A ideia da Filme Filme é, a partir dessa mudança, também criar um espaço comercial para o curta-metragem?
Sem dúvida, até porque pagamos pelos curtas-metragens que serão exibidos. A ideia é dar visibilidade aos jovens talentos, colocando-os em pé de igualdade com realizadores consagrados. O curta nunca teve um mercado comercial sólido no Brasil. Esse tipo de filme é geralmente exibido apenas em festivais, depois lançado de graça no YouTube. A ideia é criar um mercado comercial para o curta. Queremos iluminar uma nova geração, mesclando essa produção com curtas assinados por grandes nomes, indicando os exemplares para a nossa base de assinantes. Recebemos mais de 400 curtas quando abrimos a janela de inscrição. É muito instigante dialogar com esses realizadores. Queremos estimular que o assinante assista a um curta antes do filme que elas escolheram. Adoro essa linguagem.
Sem contar que, do ponto de vista do negócio, essa janela para os curtas também vai propiciar que vocês possam garimpar talentos para as produções próprias …
Claro, totalmente. Esse é um dos focos. Poder entregar projetos a novos realizadores, bancando isso. Não há dúvida de que isso vai acontecer. O curta será muito importante para a base sólida da criação da comunidade Filme Filme. Queremos fazer várias ações fora do ambiente digital: mostra de curtas, mostra de filmes asiáticos, mostras de outros países, enfim, juntar os players para conversar e criar coisas novas.
Você acha que é imprescindível rever os modelos legais, inclusive quanto ao fomento estatal, para considerar o streaming a primeira janela do filme, vide essa falta de espaço na sala?

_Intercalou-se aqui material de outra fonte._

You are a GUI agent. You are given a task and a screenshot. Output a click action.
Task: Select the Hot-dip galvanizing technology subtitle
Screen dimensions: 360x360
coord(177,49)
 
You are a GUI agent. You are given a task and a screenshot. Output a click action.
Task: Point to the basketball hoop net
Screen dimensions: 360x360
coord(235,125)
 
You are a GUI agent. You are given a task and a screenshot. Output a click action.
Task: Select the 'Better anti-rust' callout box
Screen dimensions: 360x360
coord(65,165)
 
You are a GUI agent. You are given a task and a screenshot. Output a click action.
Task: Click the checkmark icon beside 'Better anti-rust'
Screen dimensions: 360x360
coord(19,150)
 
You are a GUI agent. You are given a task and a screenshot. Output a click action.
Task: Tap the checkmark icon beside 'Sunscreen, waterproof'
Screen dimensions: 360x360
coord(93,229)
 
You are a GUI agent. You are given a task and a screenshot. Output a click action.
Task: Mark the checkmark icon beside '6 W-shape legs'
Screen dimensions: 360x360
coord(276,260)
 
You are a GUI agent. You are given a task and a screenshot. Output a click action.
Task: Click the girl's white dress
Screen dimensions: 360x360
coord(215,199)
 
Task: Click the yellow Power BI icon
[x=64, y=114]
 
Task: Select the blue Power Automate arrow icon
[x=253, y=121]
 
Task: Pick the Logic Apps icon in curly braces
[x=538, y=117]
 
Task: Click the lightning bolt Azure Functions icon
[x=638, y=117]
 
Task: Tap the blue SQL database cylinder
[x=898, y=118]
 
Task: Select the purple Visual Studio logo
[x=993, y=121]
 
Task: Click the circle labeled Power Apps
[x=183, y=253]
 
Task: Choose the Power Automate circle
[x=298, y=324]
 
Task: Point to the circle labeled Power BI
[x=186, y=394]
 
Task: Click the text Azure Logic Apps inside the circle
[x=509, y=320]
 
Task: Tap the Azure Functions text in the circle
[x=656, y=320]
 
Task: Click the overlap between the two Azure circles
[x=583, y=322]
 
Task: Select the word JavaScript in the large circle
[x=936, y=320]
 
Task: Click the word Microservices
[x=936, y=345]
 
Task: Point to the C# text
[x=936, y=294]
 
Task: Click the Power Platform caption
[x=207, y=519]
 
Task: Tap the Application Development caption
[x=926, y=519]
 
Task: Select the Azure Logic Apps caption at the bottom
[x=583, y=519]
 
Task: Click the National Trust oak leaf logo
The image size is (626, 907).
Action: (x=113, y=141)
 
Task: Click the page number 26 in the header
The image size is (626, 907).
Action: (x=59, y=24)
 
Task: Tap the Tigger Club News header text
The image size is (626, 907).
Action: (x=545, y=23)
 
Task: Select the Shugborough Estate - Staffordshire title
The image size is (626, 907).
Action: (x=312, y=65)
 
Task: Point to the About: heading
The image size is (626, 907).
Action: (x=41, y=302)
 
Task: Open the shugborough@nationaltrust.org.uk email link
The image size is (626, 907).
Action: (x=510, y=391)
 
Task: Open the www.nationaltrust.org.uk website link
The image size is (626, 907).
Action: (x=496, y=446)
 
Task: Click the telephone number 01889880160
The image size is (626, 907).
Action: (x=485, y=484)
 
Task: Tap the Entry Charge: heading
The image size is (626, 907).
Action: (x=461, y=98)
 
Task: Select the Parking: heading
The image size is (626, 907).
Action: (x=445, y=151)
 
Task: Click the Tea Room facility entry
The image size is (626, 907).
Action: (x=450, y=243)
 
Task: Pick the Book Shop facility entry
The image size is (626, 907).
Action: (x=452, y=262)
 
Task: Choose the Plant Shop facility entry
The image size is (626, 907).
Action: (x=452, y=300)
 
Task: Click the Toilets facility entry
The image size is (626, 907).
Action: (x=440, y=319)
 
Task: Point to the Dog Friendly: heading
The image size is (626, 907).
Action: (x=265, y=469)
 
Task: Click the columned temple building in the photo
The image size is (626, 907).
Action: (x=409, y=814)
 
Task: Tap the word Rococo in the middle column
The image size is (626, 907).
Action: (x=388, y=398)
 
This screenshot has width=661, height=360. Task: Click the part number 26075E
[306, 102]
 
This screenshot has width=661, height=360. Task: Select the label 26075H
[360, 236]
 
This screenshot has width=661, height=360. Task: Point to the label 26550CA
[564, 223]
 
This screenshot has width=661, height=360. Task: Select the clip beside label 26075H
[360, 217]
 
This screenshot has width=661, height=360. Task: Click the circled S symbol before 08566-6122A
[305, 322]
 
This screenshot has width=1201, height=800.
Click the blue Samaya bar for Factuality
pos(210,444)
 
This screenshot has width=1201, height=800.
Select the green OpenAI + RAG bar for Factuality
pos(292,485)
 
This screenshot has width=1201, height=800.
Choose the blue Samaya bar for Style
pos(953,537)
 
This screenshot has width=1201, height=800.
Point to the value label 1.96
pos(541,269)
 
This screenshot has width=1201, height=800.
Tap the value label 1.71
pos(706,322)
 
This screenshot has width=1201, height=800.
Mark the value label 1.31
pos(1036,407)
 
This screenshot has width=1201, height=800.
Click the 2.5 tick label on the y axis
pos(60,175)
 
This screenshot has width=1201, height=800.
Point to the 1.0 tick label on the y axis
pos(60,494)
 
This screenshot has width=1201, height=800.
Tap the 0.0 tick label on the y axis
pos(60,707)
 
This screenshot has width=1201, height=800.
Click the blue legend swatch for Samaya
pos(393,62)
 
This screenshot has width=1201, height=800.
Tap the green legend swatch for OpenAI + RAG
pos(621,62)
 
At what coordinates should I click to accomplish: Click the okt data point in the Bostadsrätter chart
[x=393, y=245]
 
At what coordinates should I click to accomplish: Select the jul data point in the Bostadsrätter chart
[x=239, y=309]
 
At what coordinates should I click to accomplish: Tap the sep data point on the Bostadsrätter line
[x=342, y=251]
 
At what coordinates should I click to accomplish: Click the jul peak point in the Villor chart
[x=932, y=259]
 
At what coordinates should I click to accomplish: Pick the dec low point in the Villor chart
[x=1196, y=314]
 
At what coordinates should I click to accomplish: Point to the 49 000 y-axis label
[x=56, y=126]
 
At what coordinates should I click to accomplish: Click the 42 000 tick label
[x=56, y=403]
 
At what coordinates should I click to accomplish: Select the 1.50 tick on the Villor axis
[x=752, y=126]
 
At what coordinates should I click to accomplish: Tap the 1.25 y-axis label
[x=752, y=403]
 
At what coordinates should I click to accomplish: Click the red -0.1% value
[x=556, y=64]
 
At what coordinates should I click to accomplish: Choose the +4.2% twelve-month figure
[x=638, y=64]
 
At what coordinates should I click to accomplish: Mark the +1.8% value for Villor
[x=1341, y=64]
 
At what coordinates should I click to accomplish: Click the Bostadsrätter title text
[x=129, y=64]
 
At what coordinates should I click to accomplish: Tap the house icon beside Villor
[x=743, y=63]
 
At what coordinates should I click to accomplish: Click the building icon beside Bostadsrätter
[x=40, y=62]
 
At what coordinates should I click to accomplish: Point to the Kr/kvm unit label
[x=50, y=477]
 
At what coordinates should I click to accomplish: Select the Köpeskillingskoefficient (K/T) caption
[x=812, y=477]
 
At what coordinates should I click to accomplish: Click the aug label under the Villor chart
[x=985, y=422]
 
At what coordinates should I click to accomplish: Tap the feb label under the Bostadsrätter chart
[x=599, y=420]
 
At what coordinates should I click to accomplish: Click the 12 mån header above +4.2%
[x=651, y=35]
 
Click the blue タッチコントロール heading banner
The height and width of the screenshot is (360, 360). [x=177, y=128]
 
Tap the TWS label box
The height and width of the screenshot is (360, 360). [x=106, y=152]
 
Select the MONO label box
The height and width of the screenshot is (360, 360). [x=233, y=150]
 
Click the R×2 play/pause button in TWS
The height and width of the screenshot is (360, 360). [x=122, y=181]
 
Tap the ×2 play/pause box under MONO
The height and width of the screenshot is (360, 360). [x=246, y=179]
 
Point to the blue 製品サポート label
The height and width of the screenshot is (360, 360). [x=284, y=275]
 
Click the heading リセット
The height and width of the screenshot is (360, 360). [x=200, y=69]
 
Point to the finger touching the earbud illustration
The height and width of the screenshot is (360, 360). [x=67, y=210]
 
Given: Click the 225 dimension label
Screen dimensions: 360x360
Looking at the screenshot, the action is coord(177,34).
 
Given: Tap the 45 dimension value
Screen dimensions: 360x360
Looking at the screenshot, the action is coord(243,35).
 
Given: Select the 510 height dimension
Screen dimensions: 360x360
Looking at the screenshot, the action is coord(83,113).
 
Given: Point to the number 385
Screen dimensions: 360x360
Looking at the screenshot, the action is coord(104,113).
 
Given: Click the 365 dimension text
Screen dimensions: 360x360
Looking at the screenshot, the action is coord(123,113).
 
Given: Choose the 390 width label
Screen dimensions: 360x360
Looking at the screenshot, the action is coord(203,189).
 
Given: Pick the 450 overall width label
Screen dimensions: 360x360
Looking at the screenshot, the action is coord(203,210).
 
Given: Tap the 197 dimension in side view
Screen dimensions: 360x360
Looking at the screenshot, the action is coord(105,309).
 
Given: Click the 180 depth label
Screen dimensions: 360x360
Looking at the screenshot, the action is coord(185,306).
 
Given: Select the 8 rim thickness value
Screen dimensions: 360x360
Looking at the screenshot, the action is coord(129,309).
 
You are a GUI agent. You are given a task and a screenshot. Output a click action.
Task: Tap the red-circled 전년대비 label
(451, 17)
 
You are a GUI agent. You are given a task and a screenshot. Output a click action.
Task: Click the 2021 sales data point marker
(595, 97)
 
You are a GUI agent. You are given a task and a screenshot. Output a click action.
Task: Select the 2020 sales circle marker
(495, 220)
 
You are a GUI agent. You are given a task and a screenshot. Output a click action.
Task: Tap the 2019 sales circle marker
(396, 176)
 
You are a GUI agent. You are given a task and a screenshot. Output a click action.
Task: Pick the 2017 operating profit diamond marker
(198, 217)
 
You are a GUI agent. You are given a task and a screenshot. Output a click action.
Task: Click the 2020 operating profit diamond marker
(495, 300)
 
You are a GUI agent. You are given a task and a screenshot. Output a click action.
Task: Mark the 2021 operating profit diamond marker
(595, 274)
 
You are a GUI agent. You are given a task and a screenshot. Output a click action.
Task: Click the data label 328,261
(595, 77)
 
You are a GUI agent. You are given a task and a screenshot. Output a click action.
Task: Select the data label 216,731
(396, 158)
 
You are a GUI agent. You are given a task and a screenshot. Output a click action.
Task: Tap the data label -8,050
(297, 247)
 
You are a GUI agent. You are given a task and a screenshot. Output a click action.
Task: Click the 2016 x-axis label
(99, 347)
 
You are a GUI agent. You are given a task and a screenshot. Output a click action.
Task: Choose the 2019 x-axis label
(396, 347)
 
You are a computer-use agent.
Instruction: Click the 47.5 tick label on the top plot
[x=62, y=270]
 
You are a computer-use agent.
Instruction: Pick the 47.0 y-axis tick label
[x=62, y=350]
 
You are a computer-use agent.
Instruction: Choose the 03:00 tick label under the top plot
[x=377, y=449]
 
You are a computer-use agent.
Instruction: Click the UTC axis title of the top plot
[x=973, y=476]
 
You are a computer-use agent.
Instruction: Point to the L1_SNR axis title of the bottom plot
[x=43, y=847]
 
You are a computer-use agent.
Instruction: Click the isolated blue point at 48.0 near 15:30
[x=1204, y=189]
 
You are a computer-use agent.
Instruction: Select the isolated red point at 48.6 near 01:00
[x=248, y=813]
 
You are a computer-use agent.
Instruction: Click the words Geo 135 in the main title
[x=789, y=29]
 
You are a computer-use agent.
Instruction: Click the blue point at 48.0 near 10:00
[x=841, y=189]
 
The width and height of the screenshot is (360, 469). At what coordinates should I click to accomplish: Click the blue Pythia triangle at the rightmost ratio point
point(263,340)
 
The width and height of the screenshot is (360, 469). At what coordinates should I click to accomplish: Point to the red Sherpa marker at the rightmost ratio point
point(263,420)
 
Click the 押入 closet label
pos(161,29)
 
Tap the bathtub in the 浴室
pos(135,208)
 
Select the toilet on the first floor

Estamos nesse debate, botando pressão na Ancine, cujo primeiro resultado foi considerar o drive-in como a primeira janela. Se o Brasil não tem salas suficientes para abrigar essa produção, se a Ancine não resolve esse problema do parque exibidor, não é possível bloquear lançamentos, paralisar projetos. Estamos num momento sem cinemas abertos há quatro meses. E aí, vamos parar de exibir? Não me parece fazer sentido. Acho que vai haver uma mudança significativa nesse ramo de streaming.
Se você tivesse de convencer o espectador, em poucas palavras, a se juntar à nova Filme Filme, quais argumentos utilizaria?
Assinar a nova Filme Filme é importante para você fazer parte de uma comunidade de cinema, na qual sua presença será respeitada e muito valorizada. Lá você vai achar filmes incríveis e talvez aprender com eles. Você vai escolher rapidamente e, garanto, ter uma experiência excelente. Lá, você participará de uma trajetória nova sobre assistir a filmes em streaming. Para nós é essencial caminhar junto com nosso usuário, aprender com ele, e poder criar sempre uma experiência prazerosa. Queremos que todos sejam felizes na Filme Filme.